Crítica | A Vida Invisível

Recentemente, o cinema nacional vem sendo atacado indiretamente (de forma direta, para alguns) pelo corporativismo ideológico e visão indiferente do governo, pondo em toda e qualquer produção do gênero um “viés” de pura censura. Desde o início de sua colonização, o Brasil vem sendo infestado por uma cultura quase sem fim de um patriarcado tóxico, em todas as esferas, sobretudo, a questão política, supracitada como exemplo. Filmes nacionais recentes como Bacurau (Kleber Mendonça Filho e Juliano Dornelles) e Maria do Caritó (João Paulo Jabur) tratam declaradamente de estereotipagens sociais e psicológicas criadas por este sistema social e impostas pelos remanescentes e descendentes do colonialismo que, infelizmente, ainda é um número considerável. Visto que, se estas produções trabalharam reflexos de tal cultura, Karim Aïnouz mostra, de forma crua, como toda uma geração familiar é desestruturada, como sonhos de uma vida toda são tirados e, principalmente, como toda esta herança ainda corrompe e ceifa milhares onde quer que se vá.

A vida Invisível de Eurídice Gusmão, livro de Martha Batalha, tão intenso, ganha as telas do cinema pelo roteiros de Murilo Hauser, Inês Bortagaray e de Karim Aïnouz, diretor. Um trabalho que gerou um desconforto enorme, tanto do ponto de vista ideológico, incorporando fielmente as raízes do patriarcado na década de 50, quanto pelo fato de ainda encontrar-se situações semelhantes, ou piores. Porém, o desconforto é mérito de um árduo trabalho conjunto de direção, roteiro e atuação, impecáveis do primeiro ao último segundo.

A obra retrata a história de duas irmãs: Eurídice, uma jovem estudante de piano e Guida, ambas no auge da ternura e igualmente sonhadoras. Filhas de um casal tradicional Português, têm suas vidas mudadas para sempre após um drama familiar.
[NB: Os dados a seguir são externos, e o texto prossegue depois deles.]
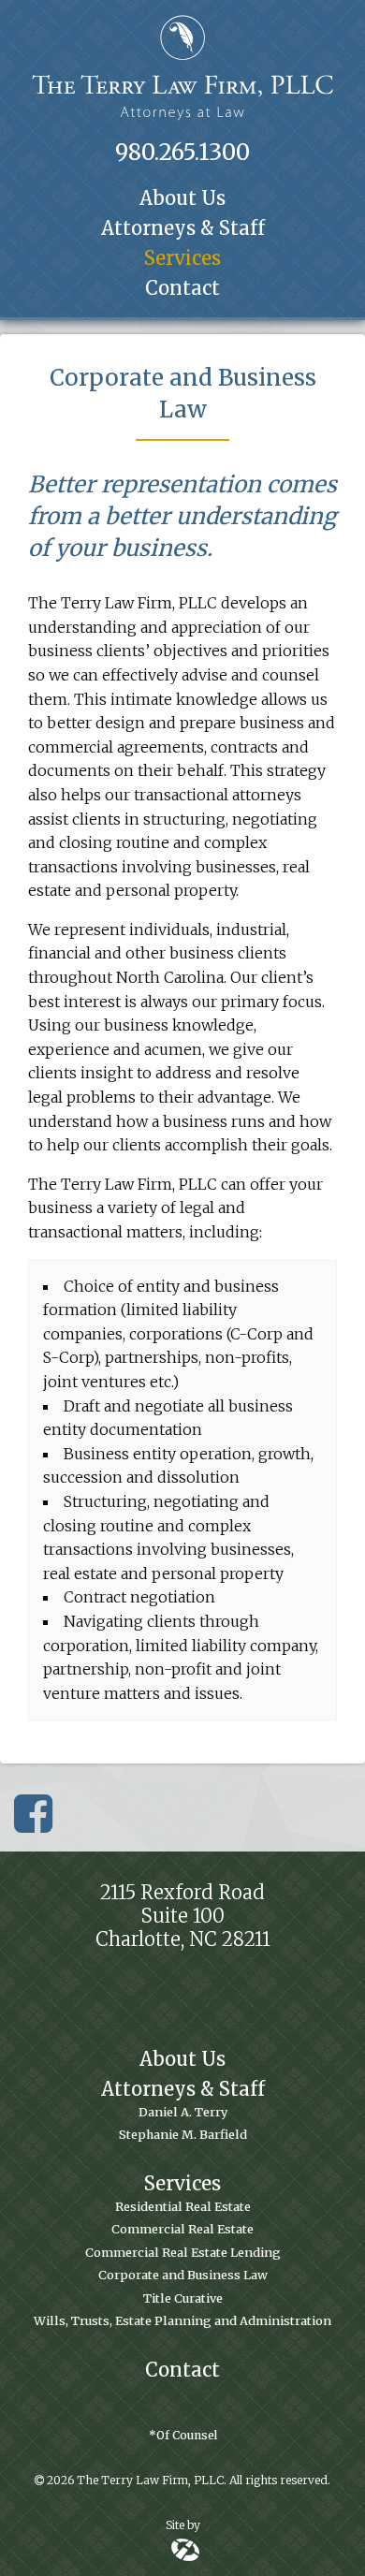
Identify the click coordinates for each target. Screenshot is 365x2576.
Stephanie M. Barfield (183, 2134)
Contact (182, 288)
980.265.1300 (182, 152)
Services (182, 258)
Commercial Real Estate (182, 2228)
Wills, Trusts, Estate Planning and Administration (182, 2320)
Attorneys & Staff (183, 228)
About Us (182, 198)
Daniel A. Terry (183, 2111)
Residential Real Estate (183, 2206)
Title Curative (183, 2298)
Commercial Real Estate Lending (183, 2252)
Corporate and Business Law (183, 2274)
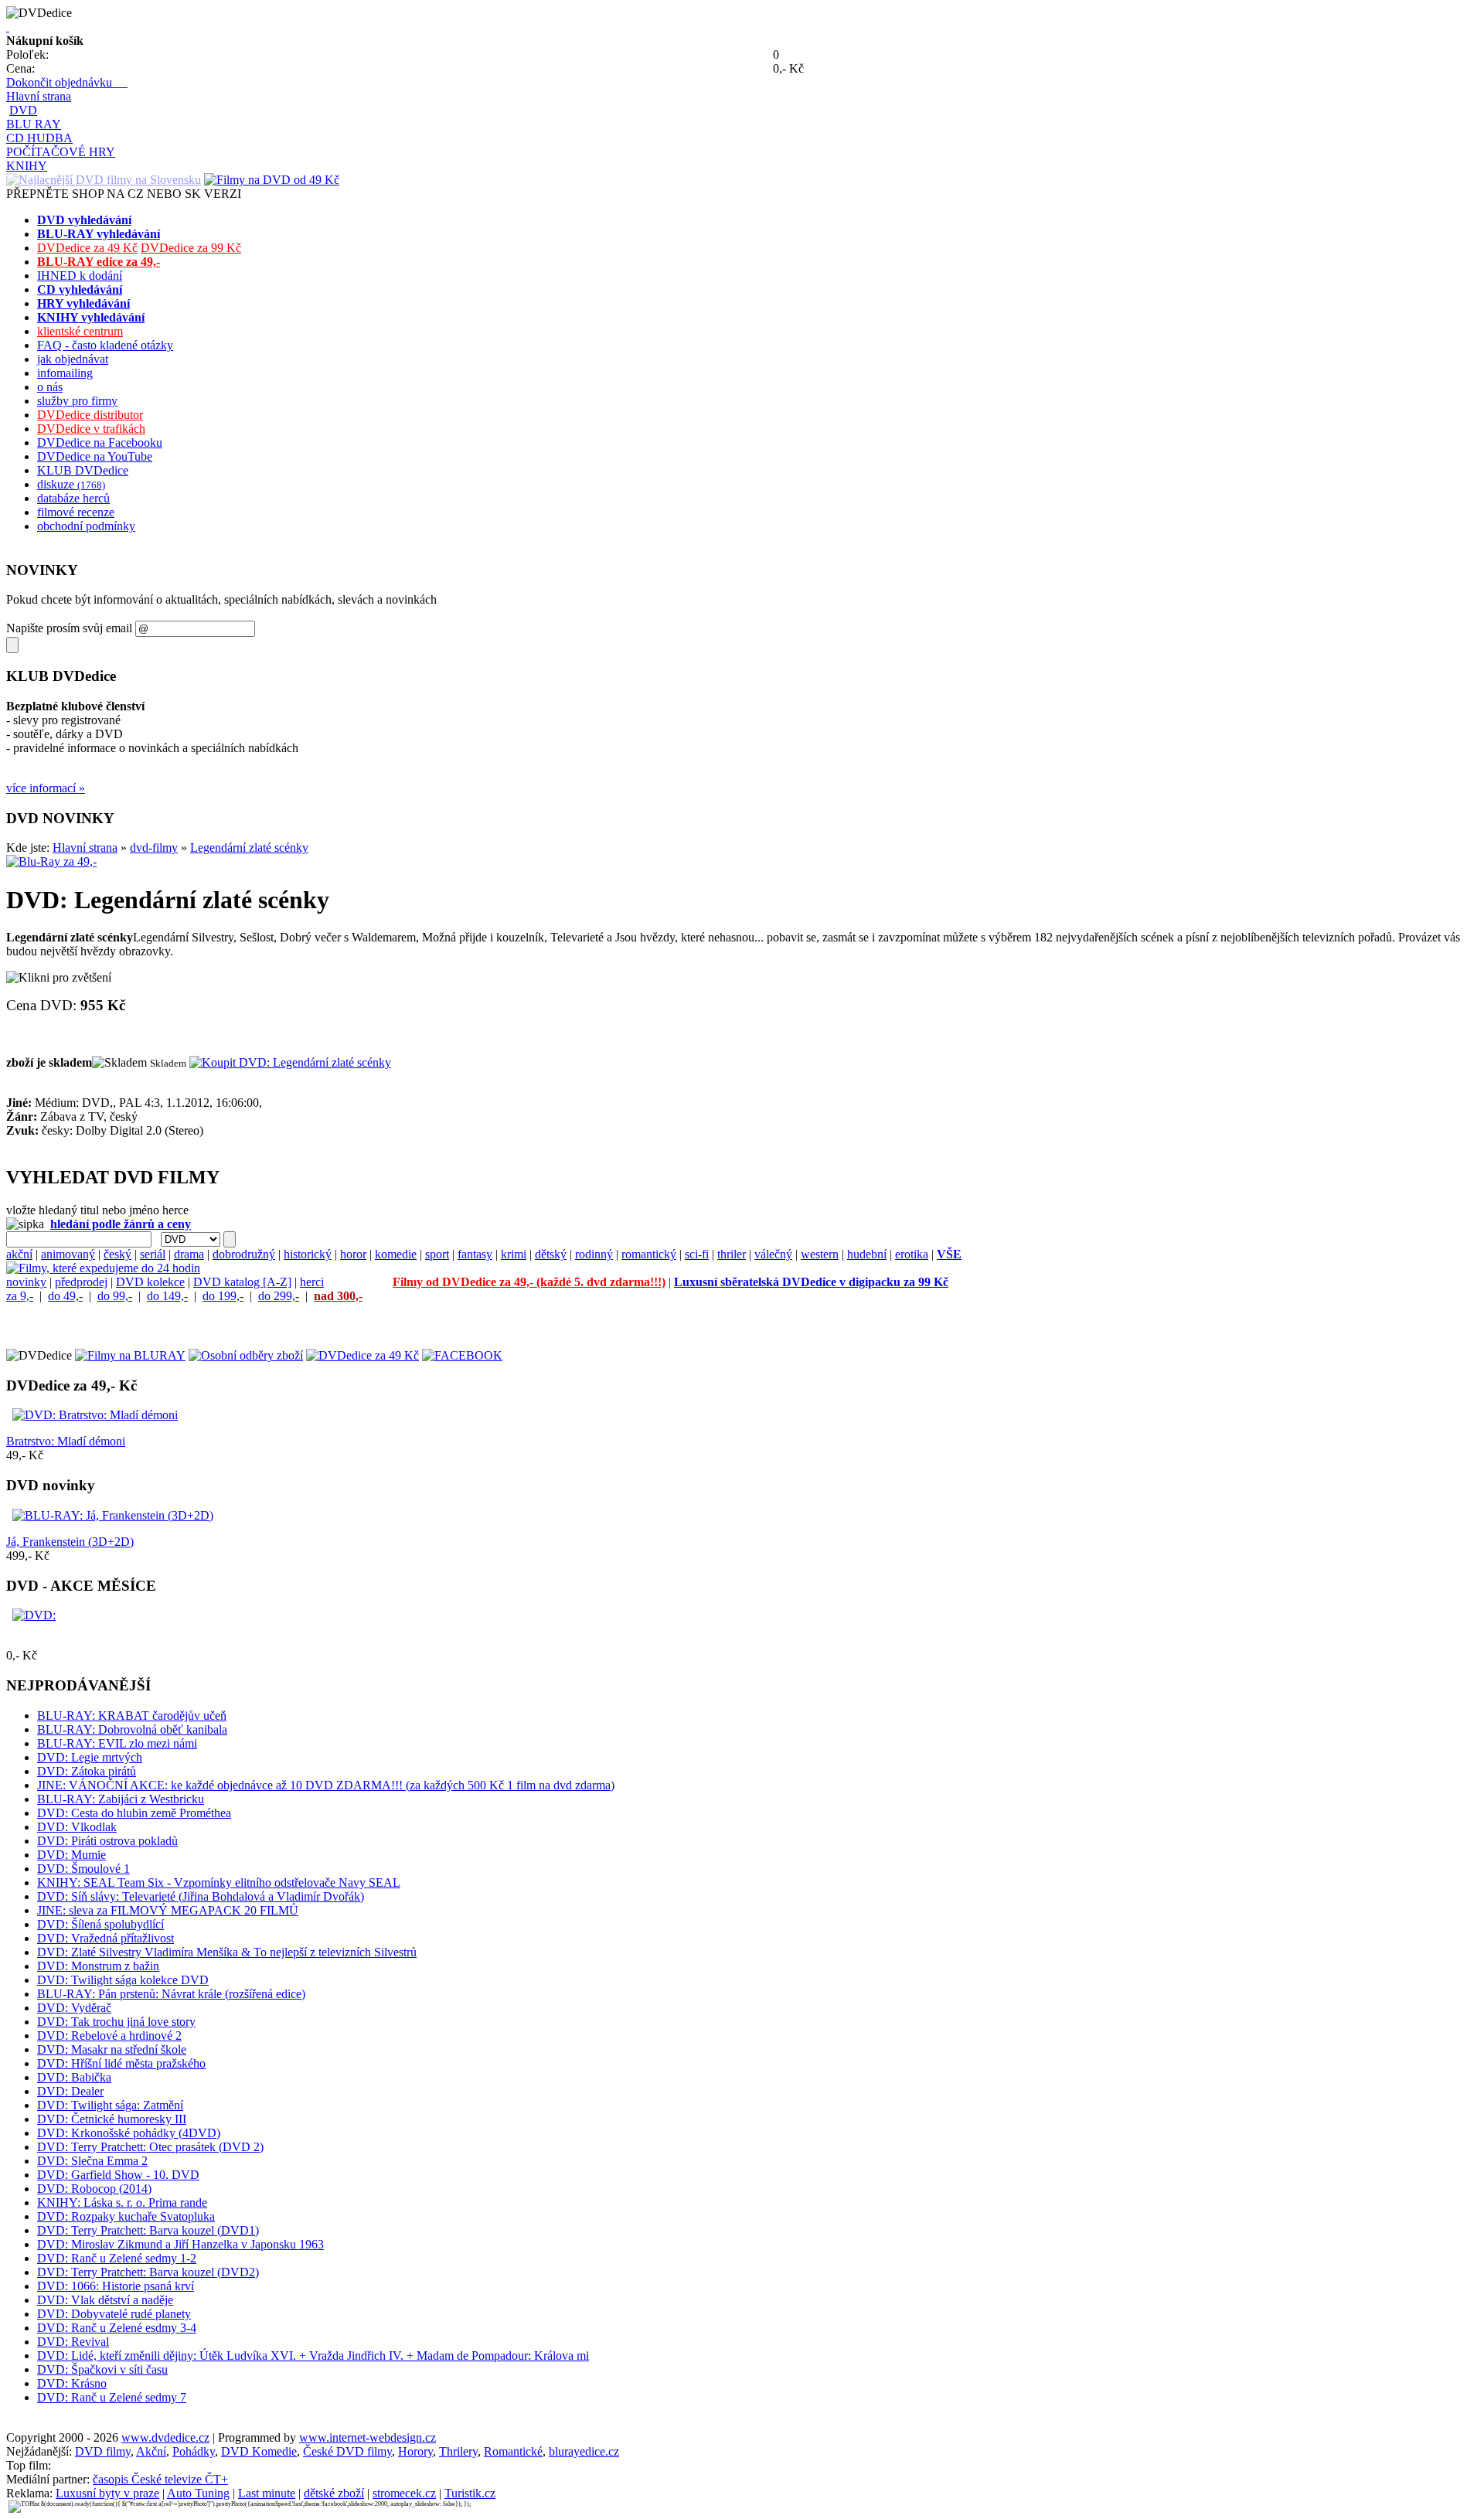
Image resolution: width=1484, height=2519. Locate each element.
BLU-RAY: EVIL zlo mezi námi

Percebe-se a preocupação por conta de Karim em trabalhar seus personagens, visto a quantidade de camadas trabalhadas em cada fase da história, boa parte em planos fechados, enaltecendo as atuações. Sub tramas são inseridas para tratar de reflexos comportamentais originados com cada ação de tomada por alguns personagens, como pessimismo, ansiedade, depressão e luto. A direção de arte está simplesmente fantástica, trabalhando com altas granulações e exposição saturada de cores RGB, intimamente ligadas às situações e à intensidade das mesmas. A trilha sonora é enervante e parece se encaixar ainda mais nos momentos mais hediondos. Unindo estas camadas, a inquietação é generalizada, numa experiência que torna o ar rarefeito, a respiração ofegante e a mente posta num loop de auto questionamento surreal.


Todos estão perfeitamente atuantes, mas Carol Duarte (Eurídice) e Julia Stockler (Guida) estão monstruosamente carnais em suas interpretações. Todos os cinco sentidos são elevados graças às proporções atingidas pelas personagens. Sensações de culpa, desespero, fúria, desapego e luto são impostas de forma crua e sem qualquer falta de pudor. Em menor escala, temos o mesmo representado por Gregório Duvivier, um marido reprimista, ainda que bem distante do que seu sogro (António Fonseca) é, e os exemplos positivos de amizade trazidos por Maria Manoella e por Bárbara Santos, essenciais e determinantes às protagonistas. Completando, temos a participação de Fernanda Montenegro. Claramente uma homenagem à atriz.

A vida invisível é uma aula de cinema da mais preciosa forma, elipsada em pontos de vista vislumbrados em dois séculos, cujo alvo direto é a crítica ao sistema patriarcal, mostrando como o mesmo é tóxico, indiferente e, sim, mata, e muito. Oportunidades perdidas, amores não vividos e sonhos dilacerados são tratados com maestria por Karim Aïnouz, que deixa um legado muito, muito distante do invisível.